··· The data ···
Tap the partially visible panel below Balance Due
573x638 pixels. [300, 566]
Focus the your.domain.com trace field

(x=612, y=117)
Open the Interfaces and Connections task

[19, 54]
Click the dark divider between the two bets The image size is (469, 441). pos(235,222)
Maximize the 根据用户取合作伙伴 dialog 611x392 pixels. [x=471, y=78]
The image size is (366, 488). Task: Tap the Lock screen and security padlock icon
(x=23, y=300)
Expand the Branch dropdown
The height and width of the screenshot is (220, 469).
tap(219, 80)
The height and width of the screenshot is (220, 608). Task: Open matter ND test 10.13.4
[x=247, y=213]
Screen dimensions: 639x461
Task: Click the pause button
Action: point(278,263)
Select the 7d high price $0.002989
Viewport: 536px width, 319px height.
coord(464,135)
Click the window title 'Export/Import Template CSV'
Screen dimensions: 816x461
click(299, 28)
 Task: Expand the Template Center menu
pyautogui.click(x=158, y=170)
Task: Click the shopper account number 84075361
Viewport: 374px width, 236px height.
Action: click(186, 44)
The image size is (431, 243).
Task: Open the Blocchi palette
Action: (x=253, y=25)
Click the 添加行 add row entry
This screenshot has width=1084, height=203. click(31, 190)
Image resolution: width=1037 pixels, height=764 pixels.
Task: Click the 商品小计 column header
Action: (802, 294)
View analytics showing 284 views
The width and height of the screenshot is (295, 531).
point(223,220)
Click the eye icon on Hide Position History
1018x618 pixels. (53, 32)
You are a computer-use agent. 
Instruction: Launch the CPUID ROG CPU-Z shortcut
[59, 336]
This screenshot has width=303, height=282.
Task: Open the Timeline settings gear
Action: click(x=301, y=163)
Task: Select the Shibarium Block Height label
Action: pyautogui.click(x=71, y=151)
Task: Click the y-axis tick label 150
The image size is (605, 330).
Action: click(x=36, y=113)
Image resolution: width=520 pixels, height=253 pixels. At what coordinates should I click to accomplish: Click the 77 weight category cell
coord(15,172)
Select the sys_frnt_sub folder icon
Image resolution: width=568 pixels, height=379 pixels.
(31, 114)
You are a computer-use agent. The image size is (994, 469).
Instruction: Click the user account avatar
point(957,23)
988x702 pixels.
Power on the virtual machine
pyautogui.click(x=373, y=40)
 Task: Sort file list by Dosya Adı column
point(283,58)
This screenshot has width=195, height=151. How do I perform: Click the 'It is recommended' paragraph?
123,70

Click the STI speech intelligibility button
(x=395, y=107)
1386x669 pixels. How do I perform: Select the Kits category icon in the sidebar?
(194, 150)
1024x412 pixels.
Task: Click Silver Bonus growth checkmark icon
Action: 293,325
···
Work order: Search the data for "agent". Copy every matching line.

Your solution:
You are a computer-use agent. 
You are a computer-use agent. The image size is (994, 469).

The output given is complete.